(Stored data)
-.-.-

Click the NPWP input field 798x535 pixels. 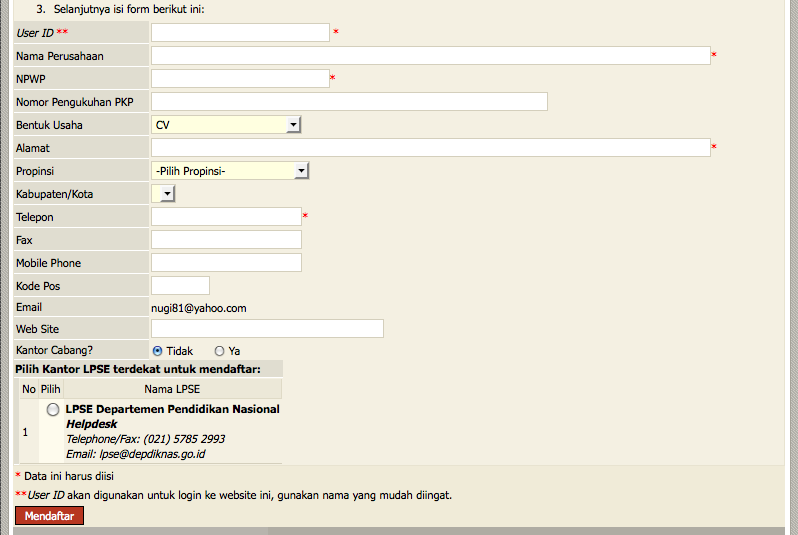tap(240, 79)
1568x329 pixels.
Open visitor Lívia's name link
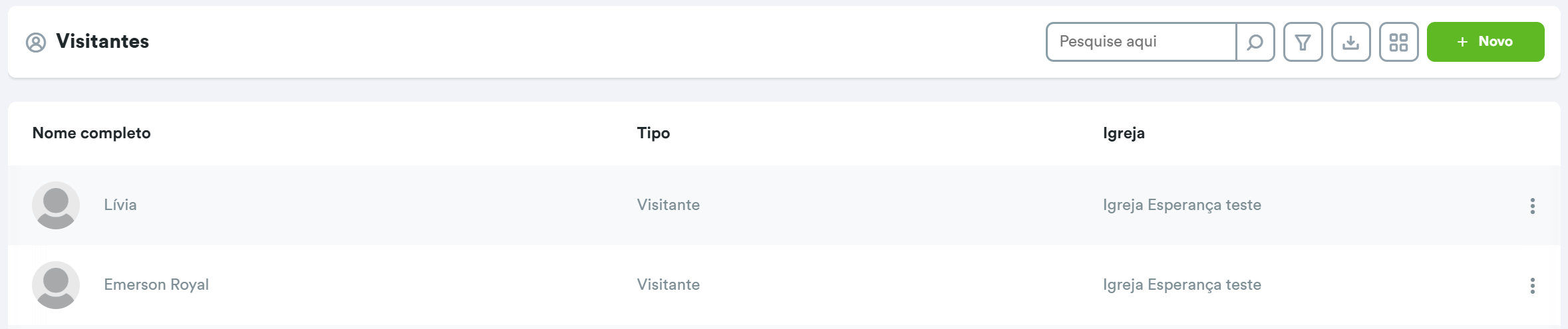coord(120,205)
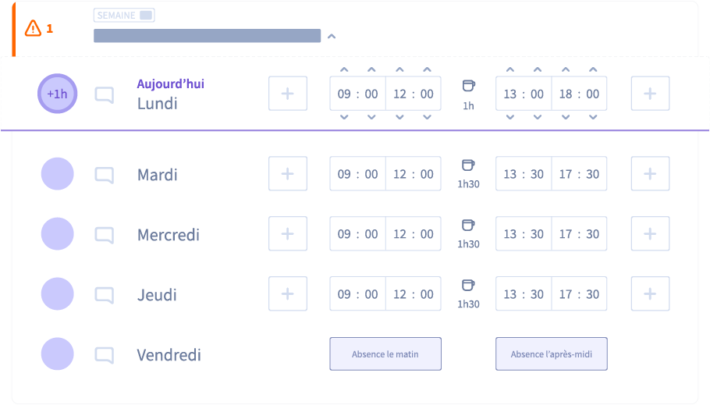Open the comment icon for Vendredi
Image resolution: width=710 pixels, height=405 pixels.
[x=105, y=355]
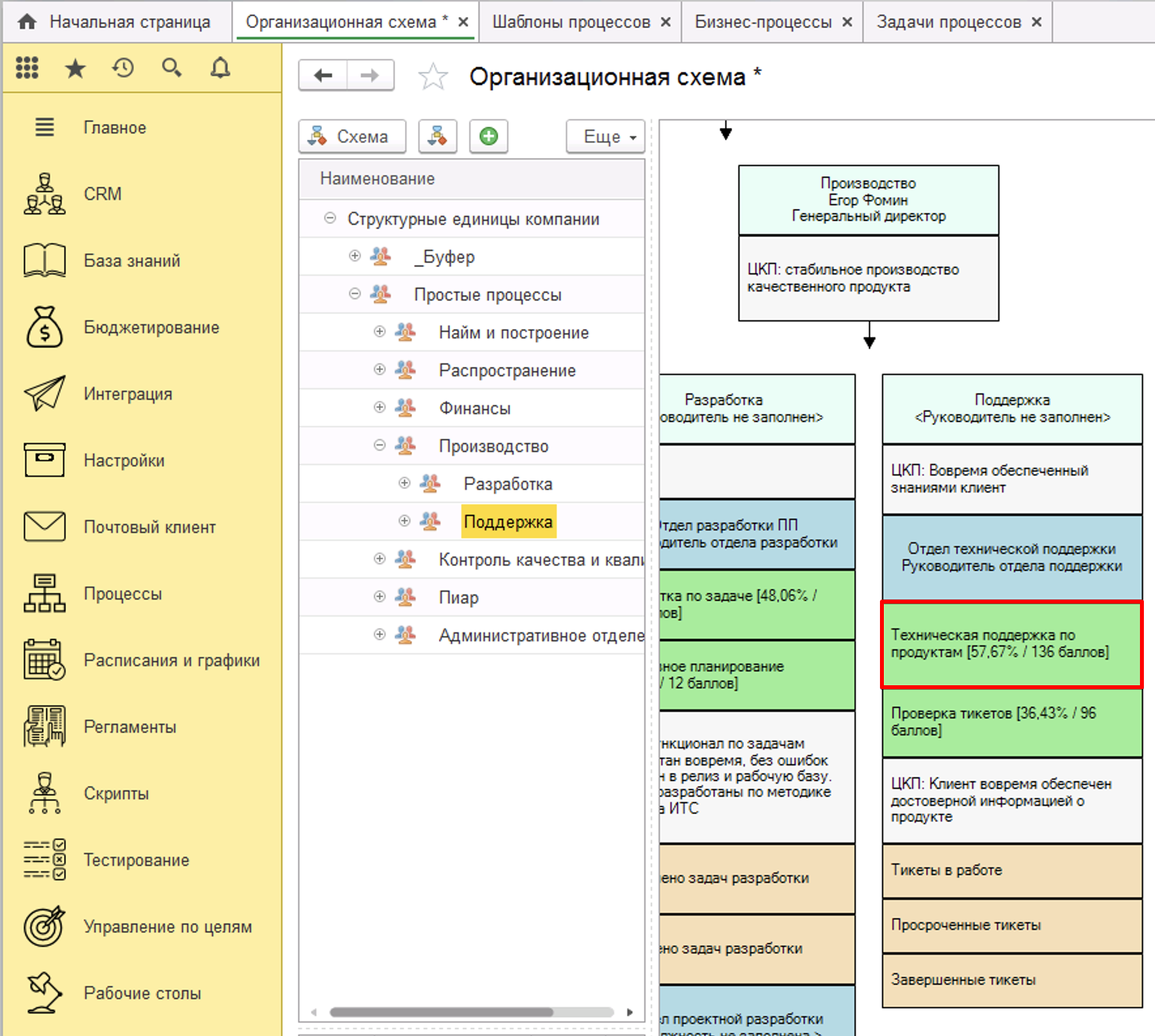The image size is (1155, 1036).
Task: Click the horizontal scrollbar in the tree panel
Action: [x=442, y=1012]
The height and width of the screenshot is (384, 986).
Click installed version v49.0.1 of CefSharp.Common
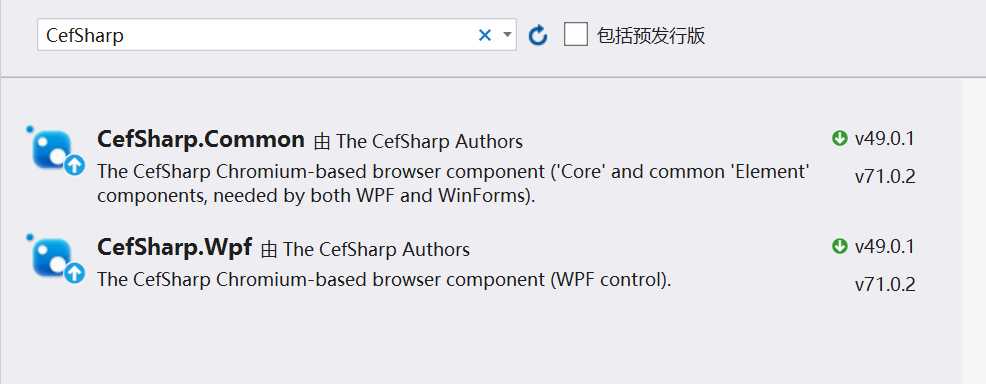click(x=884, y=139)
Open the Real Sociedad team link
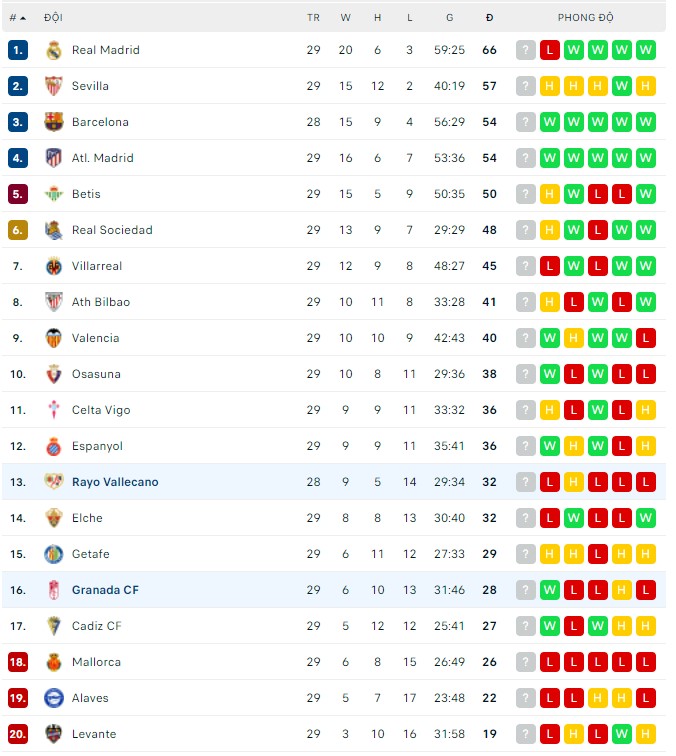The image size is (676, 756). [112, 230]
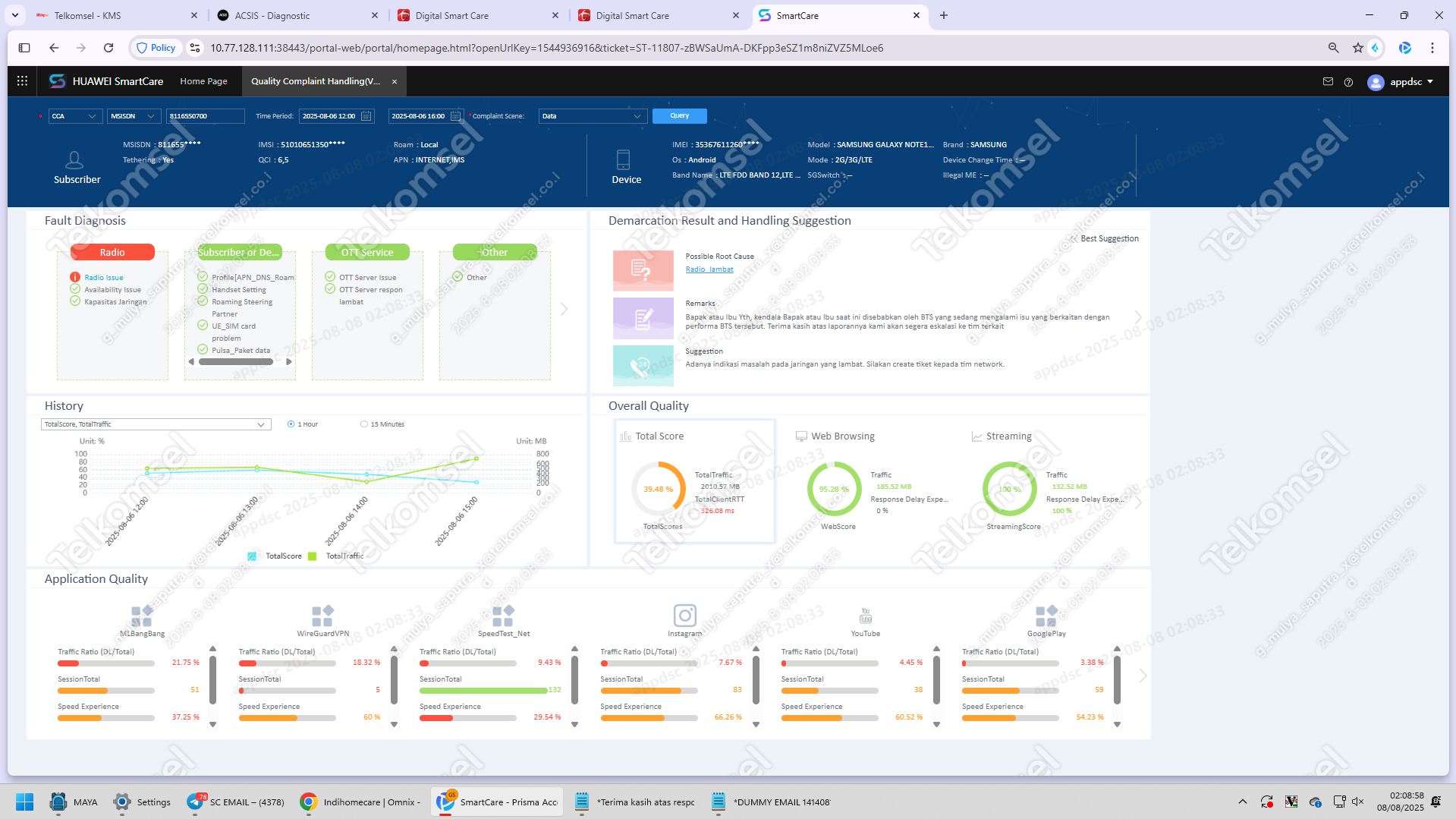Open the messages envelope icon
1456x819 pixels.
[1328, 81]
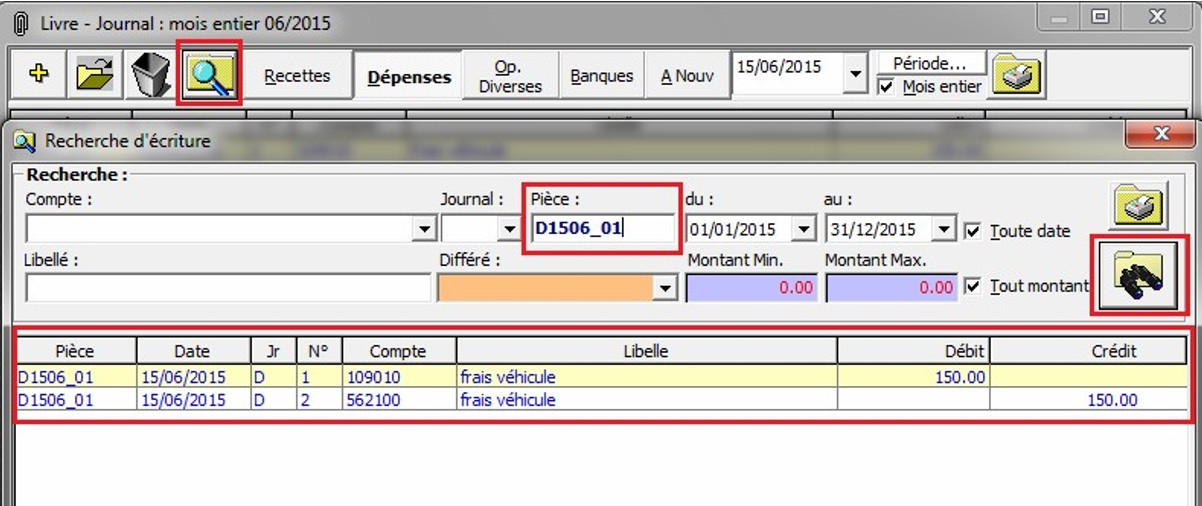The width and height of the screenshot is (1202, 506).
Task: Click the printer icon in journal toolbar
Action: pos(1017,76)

-.-.-

* EXERCISE DESCRIPTION: Write out nothing but the lines from the one with "Click installed version" through the last line of the entries, exactly as they stand; pictures are not part of the copy.

* RESPONSE TO THIS TASK:
Click installed version v49.0.1 of CefSharp.Common
click(x=884, y=139)
Open the Real Sociedad team link
The image size is (676, 756). [112, 230]
Open the messages envelope icon
1456x819 pixels.
[1328, 81]
The width and height of the screenshot is (1202, 506).
Task: Click the printer icon in journal toolbar
Action: pos(1017,76)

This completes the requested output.